Ich gehe mit dem Hund meiner Schwiegermutter im Niddapark in Frankfurt spazieren. Ein Privileg – aber auch eine Herausforderung: wegen der Hunde der anderen. Pikachu, eine vier Jahre alte Mischung aus Schäferhund und Bordercollie, muss unter allen Umständen unversehrt bleiben.

Ich: Mädchen oder Junge?

Frau mit Hund: Mädchen.

Ich: Bei mir Junge.

Sie: Dann lassen Sie ihn ruhig los.

Eine Endvierzigerin. Beschnuppern. Auch bei den Hunden. Ihrer ist ein dicker Dackel.

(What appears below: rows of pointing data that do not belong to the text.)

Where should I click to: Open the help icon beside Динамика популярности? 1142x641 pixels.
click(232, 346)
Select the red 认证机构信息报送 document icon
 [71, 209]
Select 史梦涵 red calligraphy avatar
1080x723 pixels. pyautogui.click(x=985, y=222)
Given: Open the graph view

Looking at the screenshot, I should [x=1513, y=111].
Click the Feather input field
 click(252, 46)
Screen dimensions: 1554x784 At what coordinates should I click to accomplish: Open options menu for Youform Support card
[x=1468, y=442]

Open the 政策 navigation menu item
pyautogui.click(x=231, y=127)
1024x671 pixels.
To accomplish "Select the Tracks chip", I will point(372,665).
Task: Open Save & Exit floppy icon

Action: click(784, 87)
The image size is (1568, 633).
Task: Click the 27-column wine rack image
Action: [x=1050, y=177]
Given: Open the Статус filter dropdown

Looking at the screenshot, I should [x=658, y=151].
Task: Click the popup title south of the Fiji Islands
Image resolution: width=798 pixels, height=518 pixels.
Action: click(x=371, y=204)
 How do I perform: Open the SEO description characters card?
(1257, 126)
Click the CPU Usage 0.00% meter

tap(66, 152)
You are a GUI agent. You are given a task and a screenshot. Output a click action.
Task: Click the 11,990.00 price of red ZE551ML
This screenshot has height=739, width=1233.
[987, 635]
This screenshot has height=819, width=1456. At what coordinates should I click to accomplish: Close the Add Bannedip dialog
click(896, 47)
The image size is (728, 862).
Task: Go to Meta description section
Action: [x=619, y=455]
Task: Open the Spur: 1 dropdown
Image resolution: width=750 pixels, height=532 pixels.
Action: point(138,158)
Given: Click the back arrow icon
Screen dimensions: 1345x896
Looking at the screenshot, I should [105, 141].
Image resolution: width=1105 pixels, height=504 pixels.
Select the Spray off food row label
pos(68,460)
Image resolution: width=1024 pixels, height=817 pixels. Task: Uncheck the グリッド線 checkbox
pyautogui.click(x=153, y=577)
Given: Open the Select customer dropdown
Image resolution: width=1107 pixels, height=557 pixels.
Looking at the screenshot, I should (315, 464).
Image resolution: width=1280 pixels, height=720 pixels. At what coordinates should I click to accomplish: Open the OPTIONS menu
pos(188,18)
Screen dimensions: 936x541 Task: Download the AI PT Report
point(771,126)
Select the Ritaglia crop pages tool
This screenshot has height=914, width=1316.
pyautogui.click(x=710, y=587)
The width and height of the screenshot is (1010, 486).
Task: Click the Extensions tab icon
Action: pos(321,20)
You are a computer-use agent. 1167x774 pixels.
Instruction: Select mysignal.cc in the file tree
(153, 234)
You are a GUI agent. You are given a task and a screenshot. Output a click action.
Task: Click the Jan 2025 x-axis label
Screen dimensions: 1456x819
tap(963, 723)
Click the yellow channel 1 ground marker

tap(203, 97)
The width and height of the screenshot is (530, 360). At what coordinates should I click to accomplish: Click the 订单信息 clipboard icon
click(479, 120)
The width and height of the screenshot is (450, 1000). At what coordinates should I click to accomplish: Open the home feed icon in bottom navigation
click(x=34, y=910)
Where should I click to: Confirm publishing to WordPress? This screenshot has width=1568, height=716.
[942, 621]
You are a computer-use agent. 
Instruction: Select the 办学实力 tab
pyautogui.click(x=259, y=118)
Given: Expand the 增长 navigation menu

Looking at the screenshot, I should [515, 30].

Ich: Das ist der Hund meiner Schwiegermutter, also bin ich extravorsichtig.

Sie: Hmm.

Ich: Ich habe schon ein schlechtes Gewissen, weil ich ihn so gar nicht mit seinen Artgenossen kommunizieren lasse.

Sie: Hmm.

Ich: Also muss ich die ganze Zeit Ersatzhund spielen.

Sie: Hmm. Kein Problem. Die Lissy ist eine ganz Liebe.

Ich: Ein bisschen älter scheint sie zu sein, das Schnäuzchen ist schon leicht grau.

Sie: Ja, die Lissy ist schon neun, aber noch ganz verspielt und agil im Kopf.

Zu Lissy gebeugt, im Babyton:

Ich: Lissy, meine Schöne, bist du also noch ganz agil im Kopf?

Lissy freut sich, angesprochen zu sein. Will sich aber nicht streicheln lassen.

Sie: Lissy ist ein wenig zurückhaltend bei Fremden. Vielleicht auch ganz gut so. Dann nimmt sie nicht von jedem ein Leckerli an.

Ich: Weil die vergiftet sein könnten?

Sie: Ja.

Ich: Verstehe.

Sie: Das Seltsamste daran ist, dass diese Leute eigentlich den Besitzern an die Haut wollen und nicht den Hunden, die sie vergiften.

Ein anderer Tag. Pikachu sieht eine mittelgroße Pitbull-Dame und will zu ihr ausreißen.

Ich: Pikachu, nelsja!

(Übersetzt: Pikachu, du darfst nicht!)

Er ist ein russischsprachiger Hund, geboren in einem Vorort Moskaus.

Ich: Kennen die sich?

Junger Mann: Das ist doch Pikachu, oder?

Ich: Ja.

Mann: Dann lass ihn los, die kennen sich, seit sie Welpen waren.

Pikachu und die Pitbull-Dame wirbeln als losgelöster Freudeknäuel umher.